━━ EXTRACT ━━

This is LibDV, a GPL codec for DV video.

See http://libdv.sourceforge.net/

LibDV now uses the GNU "Autotools" for building.

BUILDING from CVS checkout
==========================

Starting with version 0.98, the libdv CVS repository does include the
configure script generated by the autotools.  Hopefully, this will
ease the pain for people who are not inclined to modify their machines
installation just to build libdv.

If you do have such desire, you can still bootstrap the build
with*:

  autoreconf -i

You should check for any fatal errors, noting that you can expect some
warnings which are harmless.


To build the libdv library and the example player:

  ./configure
  make

The makefile generated by the autotools is very large, so the more
useful targets don't jump out at you.  Here are a few.

Build a "tar.gz" distribution file:

  make dist

Build a rpm package file.  This requires you run as root, or you
setup your ~/.rpmmacros to allow building rpms without root:

  make rpm

Clean up objects and binaries:

  make clean

Clean up including files generated by autotools, which should return
the working directory state to be like it as after a CVS checkout:

  make maintainer-clean


* Since libdv 0.103, the boostrap file is considered obsolete.
  Autoconf now includes the program autoreconf that can serve the
  same role.



NTSC Setup/Pedestal
===================

This option has been disabled in libdv due to improper usage.
If you are still curious about this topic, see Adam Wilt's DV FAQ:
http://www.adamwilt.com/DV-FAQ-tech.html#Setup


Luma and Chroma Clamping
========================

ITU-R 601 specifies that the legal range for luma is 16-235 and
for chroma is 16-240 regardless of NTSC, PAL, or setup issues. However,
some users take advantage of the footroom or headroom below or above
these ranges to encode additional information for things such as
luma keying. The luma and chroma clamp options permit the range checking
to be disabled to preserve the superblack and superwhite.

For more information read Charles' Poyton's Color FAQ:
http://www.inforamp.net/~poynton/notes/colour_and_gamma/ColorFAQ.html#RTFToC30

and his white paper "Merging Computing with Studio Video:
Converting Between R'G'B' and 4:2:2":
http://home.inforamp.net/~poynton/papers/Discreet_Logic/index.html

dvconnect is a small utility to send / capture raw data from / to the
camcorder over an OHCI complient IEEE 1394 firewire adapter. It has to be
an OHCI adapter since we use the video1394 interface. (It could be done for
receiving without it, but for sending it's the only way to go!)

You should also install the latest Linux Kernel version (> 2.4.12 I think)
since otherwise the necessary patches for DV _sending_ are not included.

dvconnect was written to be simple and fast.
If it doesn't work for you, you might want to check out dvgrab from
Arne Schirmacher... (http://www.schirmacher.de)

Since the video1394 interface is not fully developed, you have to do some
parameter twiddling to make it work.

━━━

> **TASKS AND EXERCISES**:
• 1. Summarize the libdv text in two sentences.
• 2. List every command that the libdv text shows on its own indented line.
• 3. Continue the libdv text, starting right after its final sentence about parameter twiddling.

━━ PROVIDED MATERIAL ━━

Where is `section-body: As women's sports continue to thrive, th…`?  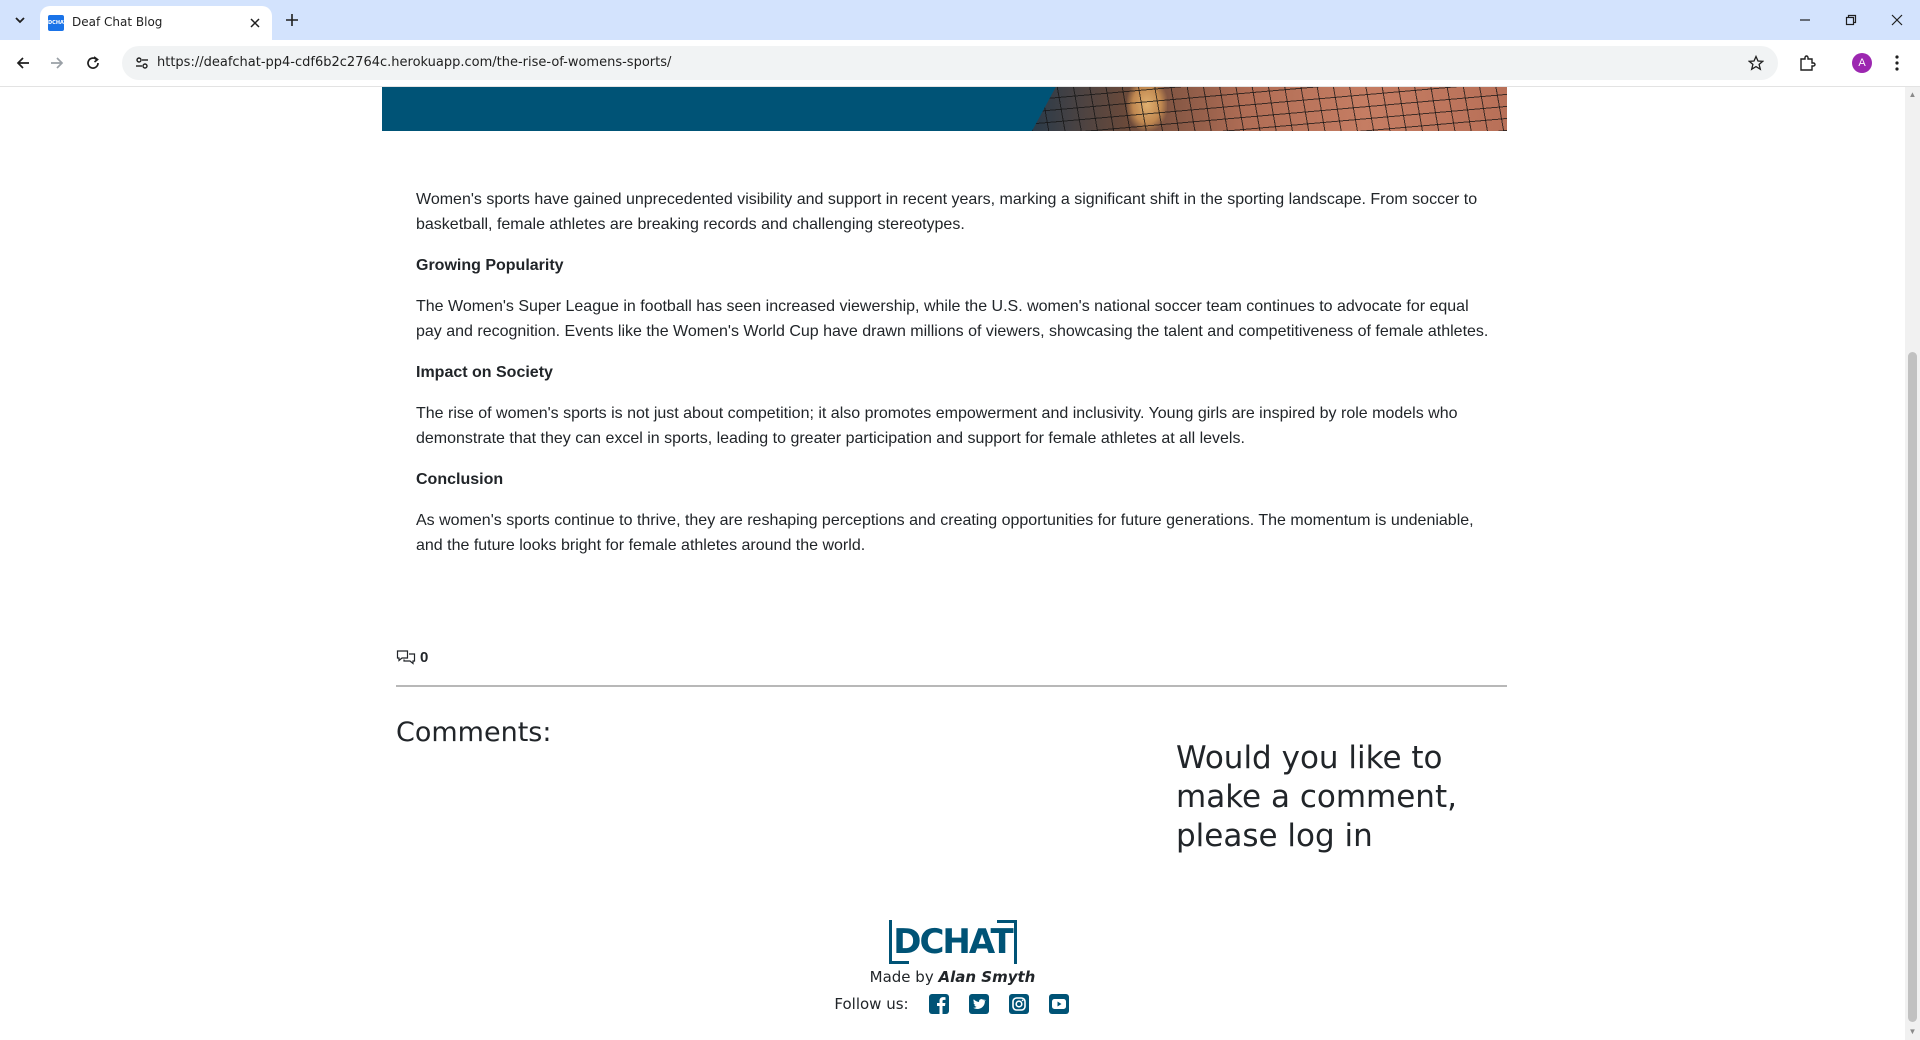
section-body: As women's sports continue to thrive, th… is located at coordinates (945, 533).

━━━

> **TASK-BY-TASK ANSWERS**:
• 1. LibDV is a GPL codec for DV video that builds with the GNU Autotools, and the text covers how to configure and build it and which makefile targets are useful. It also notes that the NTSC setup option is disabled, that the luma and chroma clamp options let range checking be turned off to keep superblack and superwhite, and that dvconnect is a small utility for sending and capturing raw camcorder data over an OHCI IEEE 1394 adapter through the video1394 interface.

• 2.
autoreconf -i
./configure
make
make dist
make rpm
make clean
make maintainer-clean

• 3.
First, do

	modprobe ohci1394
	modprobe video1394

Then try to catch some test-video data using:

	dvconnect >test.dv

Verify, using playdv if you are in doubt.

If that worked, try

	dvconnect -s --syt-offset=OFFSET <test.dv

to send the data back to your camcorder. Where OFFSET is some number between
10000-26000. The default is 11000 (should work for everyone, but
in fact it doesn't...) You know, that you got it, when the picture in the view
finder stands still and no gray boxes are jumping around anymore.

If your harddisk is not fast enough or your system is under load then you
can control the user-space memory buffer using -b and the kernel buffer
using -k.

	The kernel buffer should be large enough to bring dvconnect over
one scheduler slice. (approx 1/10 second)
	The user-space memory buffer should be large enough to compensate
for varying disk transfer rates. (defaults to 10 seconds on PAL)

	dvconnect will always warn you, if you got broken frames but
only if it is in capture mode!

This is a small explanation of the statistics tables generated by encodedv:

CYCLE are the cycles in the quantization loop until a matching QNO is found
      (affects speed)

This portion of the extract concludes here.